I have to make a two way communication between a legacy system and an android device. The legacy system uses little endian byte ordering. I have successfully implemented the receiving part, however sending not works.

Strange because for me it seems that the ByteBuffer class malfunctions (I can hardly believe that)

    ByteBuffer byteBuffer = ByteBuffer.allocate(4);
    byteBuffer.order(ByteOrder.LITTLE_ENDIAN);
    byteBuffer = ByteBuffer.allocate(4);
    byteBuffer.putInt(88);
    byte[] result = byteBuffer.array();

Results: [0, 0, 0, 88]

    ByteBuffer byteBuffer = ByteBuffer.allocate(4);
    byteBuffer.order(ByteOrder.BIG_ENDIAN);
    byteBuffer = ByteBuffer.allocate(4);
    byteBuffer.putInt(88);
    byte[] result = byteBuffer.array();

Also results the same: [0, 0, 0, 88]

However if I'm not mistaken little endian ordering should return: [88, 0, 0, 0]
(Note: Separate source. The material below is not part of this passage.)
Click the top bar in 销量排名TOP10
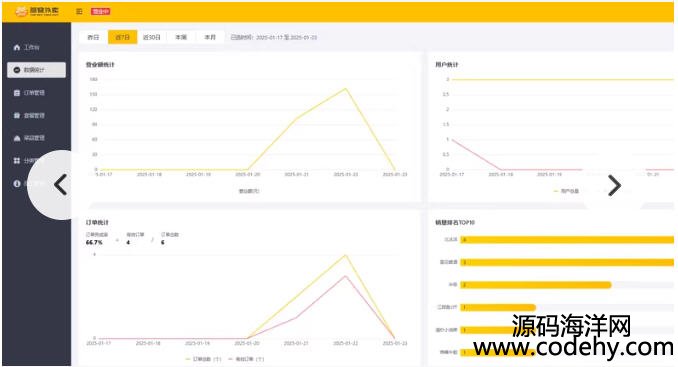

So what's the point I'm missing?

Answers


You are, for some strange reason, reinitializing your byte buffers and throwing away the previous copies where you had changed the endian order. The following code works just fine for me:

ByteBuffer byteBuffer = ByteBuffer.allocate(4);
byteBuffer.order(ByteOrder.BIG_ENDIAN);
byteBuffer.putInt(88);
byte[] result = byteBuffer.array();
System.out.println(Arrays.toString(result));

Prints [0, 0, 0, 88]

ByteBuffer byteBuffer = ByteBuffer.allocate(4);
byteBuffer.order(ByteOrder.LITTLE_ENDIAN);
byteBuffer.putInt(88);
byte[] result = byteBuffer.array();
System.out.println(Arrays.toString(result));

Prints [88, 0, 0, 0]


On a related note:

This code:

 int unicodePointsLen = textContent.length() * 2;
 ByteBuffer unicodePointsBuffer = ByteBuffer.allocateDirect(unicodePointsLen);
 short unicodePointValue;
 for (int i = 0; i < textContent.length(); i++) 
 {  
     unicodePointValue = (short)textContent.charAt(i);
     unicodePointsBuffer.put((byte)(unicodePointValue & 0x00FF)).put((byte)(unicodePointValue >> 8));
 }

Is about 25% faster than this:

 int unicodePointsLen = textContent.length() * 2;
 ByteBuffer unicodePointsBuffer = ByteBuffer.allocateDirect(unicodePointsLen);
 unicodePointsBuffer.order(ByteOrder.LITTLE_ENDIAN);
 for (int i = 0; i < textContent.length(); i++) 
 {  
     unicodePointsBuffer.putShort((short)textContent.charAt(i));  
 }

Using JDK 1.8.

I am trying to pass unicode points from JAVA to C++ through JNI and the first method is the fastest I found. Curious that it is faster than the second snippet.